1.      Change your signage. People notice change. If it is the same all the time, they stop looking. Then when you have something to announce, they don’t notice it. You don’t have to have a wacky message or pithy saying, but there are plenty of dignified ways of keeping it fresh.

2.      Keep your website updated. This keeps getting said, but websites keep not getting updated. If a volunteer doesn’t get it done, hire someone. (If you don’t know who to hire, contact the webmaster of this website.) One article on this subject said that you should at least spend as much money on your website as you do on coffee and donuts for fellowship. You could spend as much time updating it as you do editing your bulletin, because more people might well see the website than the bulletin.  

3.      Volunteer somewhere, doing something. The community is used to pastors coming in and trying to grow their congregation and impress their people and thus keep their job. If you have some extra time (yes, that was a joke), you could volunteer because people want to know that your congregation wants to be of service to their community and that you want to take the lead in that.

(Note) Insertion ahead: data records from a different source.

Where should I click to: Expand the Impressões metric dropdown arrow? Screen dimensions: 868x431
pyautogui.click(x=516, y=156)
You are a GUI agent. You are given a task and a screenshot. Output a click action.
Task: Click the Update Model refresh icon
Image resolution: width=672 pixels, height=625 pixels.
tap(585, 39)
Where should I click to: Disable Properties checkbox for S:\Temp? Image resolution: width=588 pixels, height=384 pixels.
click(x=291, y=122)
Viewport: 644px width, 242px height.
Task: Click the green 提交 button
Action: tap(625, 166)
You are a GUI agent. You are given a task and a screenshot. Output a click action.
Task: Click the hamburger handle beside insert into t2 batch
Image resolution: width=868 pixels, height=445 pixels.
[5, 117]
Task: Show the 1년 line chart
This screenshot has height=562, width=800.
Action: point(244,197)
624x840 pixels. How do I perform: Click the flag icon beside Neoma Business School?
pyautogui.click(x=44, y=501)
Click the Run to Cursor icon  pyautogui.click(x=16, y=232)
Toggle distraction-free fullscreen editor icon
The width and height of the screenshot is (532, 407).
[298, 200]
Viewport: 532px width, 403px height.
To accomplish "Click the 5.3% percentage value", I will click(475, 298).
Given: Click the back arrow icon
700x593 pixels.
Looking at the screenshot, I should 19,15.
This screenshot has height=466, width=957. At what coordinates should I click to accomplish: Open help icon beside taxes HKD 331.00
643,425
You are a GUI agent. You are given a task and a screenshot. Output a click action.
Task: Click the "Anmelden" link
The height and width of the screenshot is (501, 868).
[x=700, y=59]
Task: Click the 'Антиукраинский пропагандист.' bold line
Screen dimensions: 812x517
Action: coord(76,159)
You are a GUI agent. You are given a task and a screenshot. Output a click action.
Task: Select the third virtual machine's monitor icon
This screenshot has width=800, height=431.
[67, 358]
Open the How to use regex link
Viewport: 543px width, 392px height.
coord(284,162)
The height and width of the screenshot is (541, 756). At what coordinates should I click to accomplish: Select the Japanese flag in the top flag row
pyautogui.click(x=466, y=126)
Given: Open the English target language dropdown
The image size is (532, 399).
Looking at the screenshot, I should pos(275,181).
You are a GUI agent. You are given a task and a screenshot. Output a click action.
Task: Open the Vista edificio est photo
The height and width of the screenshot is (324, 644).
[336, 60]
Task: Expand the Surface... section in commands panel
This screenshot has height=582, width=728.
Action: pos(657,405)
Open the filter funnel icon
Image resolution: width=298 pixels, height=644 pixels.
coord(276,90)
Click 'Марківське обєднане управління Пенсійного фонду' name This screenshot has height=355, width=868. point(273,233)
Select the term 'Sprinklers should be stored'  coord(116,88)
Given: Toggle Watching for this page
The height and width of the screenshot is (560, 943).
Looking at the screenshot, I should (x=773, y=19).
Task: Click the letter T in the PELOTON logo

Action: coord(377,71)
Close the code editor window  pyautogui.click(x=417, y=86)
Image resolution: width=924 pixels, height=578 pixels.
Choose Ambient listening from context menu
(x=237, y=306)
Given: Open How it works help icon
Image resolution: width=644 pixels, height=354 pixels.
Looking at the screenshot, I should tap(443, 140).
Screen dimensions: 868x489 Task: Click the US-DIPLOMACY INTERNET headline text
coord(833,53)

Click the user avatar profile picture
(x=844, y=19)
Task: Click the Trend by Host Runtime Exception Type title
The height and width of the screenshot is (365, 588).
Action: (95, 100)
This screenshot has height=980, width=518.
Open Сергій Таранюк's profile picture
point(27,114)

4.      Find a group to have coffee with. From town to town, across the land, elderly men (and women), and young people too, get together for coffee in the (early) morning. That is a constant. Do you drink coffee in the morning? Great. You can have some company while you sip.

5.      Read your community newspaper(s). Do you enjoy the Wall Street Journal and consider the local paper “a liberal rag”? That’s okay. It is still your community, the community where you’ve been called to preach the gospel. Check the activities, the obituaries, the articles. That way, when somebody in the community talks about what’s in it, they know that you care about what goes on in your community, instead of what goes on somewhere else.

6.      Go to activities. You don’t have to spend money. There are historical society meetings, bingo opportunities, community meals, and genuinely interesting things going on at the library. It works better if the activity is something in which you are (somewhat) interested. But if you can be interested in somebody else being interested, then you can attend just about anything that a Christian can attend.

7.      Join the local chamber of commerce. If you join the local chamber of commerce, you can go and exchange your business card with folks. Not many clergy do so. I was trained by my bishop to do that and, in one community, word got around that I did and other clergy started to too.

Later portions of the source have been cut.